Y para más inri, la aprobación en 2004 de la conocida como la ‘Ordenanza de la Discordia’, no ayuda absolutamente en nada a las mujeres. Una ordenanza donde se prohíben las formaciones mixtas, donde las “Filaes”, modificaron sus estatutos para “complicar” la entrada de las mujeres, asignado nuevos roles a las alcoyanas. A partir de esta reforma, las mujeres de la ciudad para participar en las festividades tienen que vestir un diseño que les estigmatiza como diferentes a los hombres que ni siquiera podrán elegir. Se trata de obstaculizar el acceso a las mujeres a las estructuras de prestigio y poder en las fiestas. Mediante esta reforma se han feminizado las festividades locales desde un punto de vista estético y no desde un punto de vista participativo. La integración de las mujeres en las festividades se legisla en base a los modelos de género popularmente aceptados, razón por la cual las mujeres siguen desempeñando papeles subsidiarios y secundarios, es decir, la Ordenanza sigue dejando a las mujeres alienadas en las aceras y dependientes de sus relaciones de parentesco con los hombres.

“La fiesta es para los hombres, y las mujeres, en la acera a aplaudir”. Queda claro que la persona que escuchó estas palabras en 1979 visibilizó, por primera vez, la desigual asignación de los papeles de las mujeres y los hombres en las fiestas locales.

Es la realidad, los hombres ejercen el control de las “Filaes” y de la ASJ, por la cual cosa no permiten que las mujeres que lo deseen puedan ingresar en ellas como “asociado, individuo o fester” y disfrutar de sus mismos derechos. Por lo tanto, se impide injustamente, que las mujeres puedan participar en igualdad de condiciones que los hombres en las fiestas patronales de su pueblo.

Por lo tanto, la gravedad del problema radica en la desigualdad existente entre los hombres y las mujeres en la celebración de la festividad y la consiguiente pasividad de los organismos públicos. No se pueden escudar algunos diciendo que la festividad es la representación de una batalla y las mujeres no iban a la guerra. Este problema es algo más profundo que pone en evidencia que se trata de conductas heredadas de la fuerte estructura patriarcal que ha vivido España hasta hace 50 años.
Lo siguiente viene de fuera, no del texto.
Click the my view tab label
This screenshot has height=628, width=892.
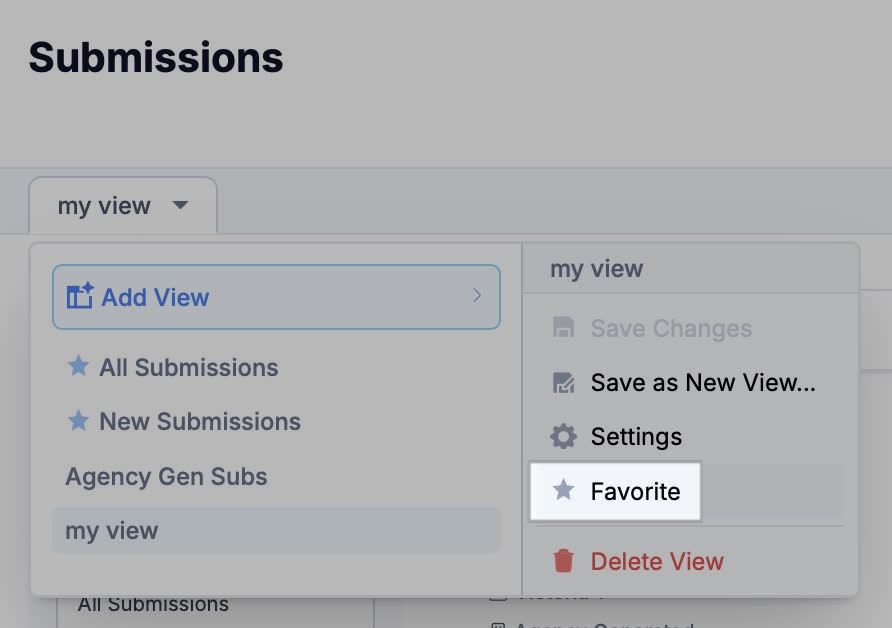[x=104, y=206]
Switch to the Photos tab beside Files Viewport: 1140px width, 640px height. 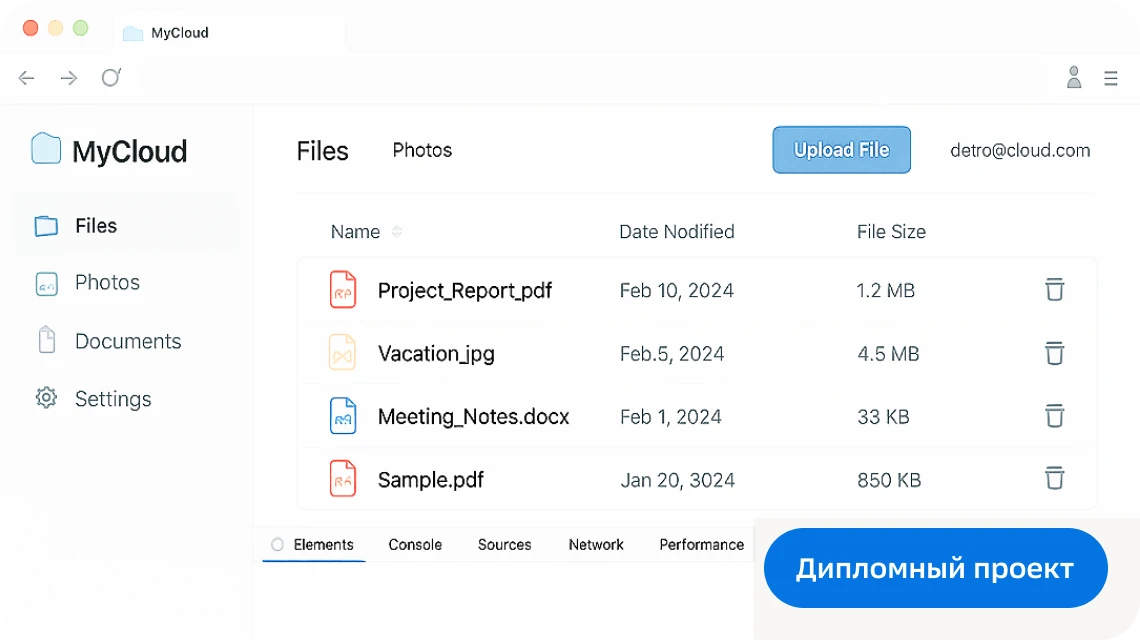(x=422, y=150)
Hay que normalizar el papel de la mujer en la fiesta sin enfrentamientos, ni medidas traumáticas, tratando de resolver el problema desde una postura dialogante y conciliadora, pero ejerciendo una defensa firme de sus derechos como ciudadanos y ciudadanas. E independientemente de cuál sea el grado de implicación de las diferentes administraciones públicas en la organización y articulación del evento festivo, no cabe duda de que todos los poderes públicos están obligados por el artículo 9.2 de la Constitución a remover los obstáculos que impiden que la igualdad sea real y efectiva. Debemos tener presente que los derechos de las mujeres están amparados por la Constitución Española, el Estatuto de Autonomía, el Tratado de Ámsterdam, la Convención sobre la eliminación de todas las formas de discriminación contra la mujer y la Ley Orgánica 3/2007, de 22 de marzo, para igualdad efectiva de mujeres y hombres. Y aunque las “Filaes” son entidades privadas, también son el único medio para participar en las fiestas del pueblo de Alcoy y por eso hay un derecho innegable que asiste a las mujeres a participar en igualdad con sus conciudadanos varones. Es obligación de los poderes públicos eliminar los obstáculos para que la igualdad sea efectiva; los agentes políticos, sociales e institucionales son las vías de diálogo con el fin de restaurar la armonía social, de manera que se pueda establecer medidas y plazos para garantizar la igualdad de los derechos.

En el siglo XXI pienso que la integración de la mujer en la Fiesta es fácil: nada más debe cambiar la actitud de los dirigentes de la fiesta. Las fiestas del pueblo son patrimonio de todo el mundo, no solo de una minoría privilegiada: los hombres.

En la fiesta como en todo en esta vida, cada uno tiene el derecho de decidir hasta que punto quiere implicarse en cualquier ámbito. Creo que debería dejarse a cada mujer decidir cómo y hasta qué punto desea participar en nuestras fiestas, sin más restricción que su propia voluntad.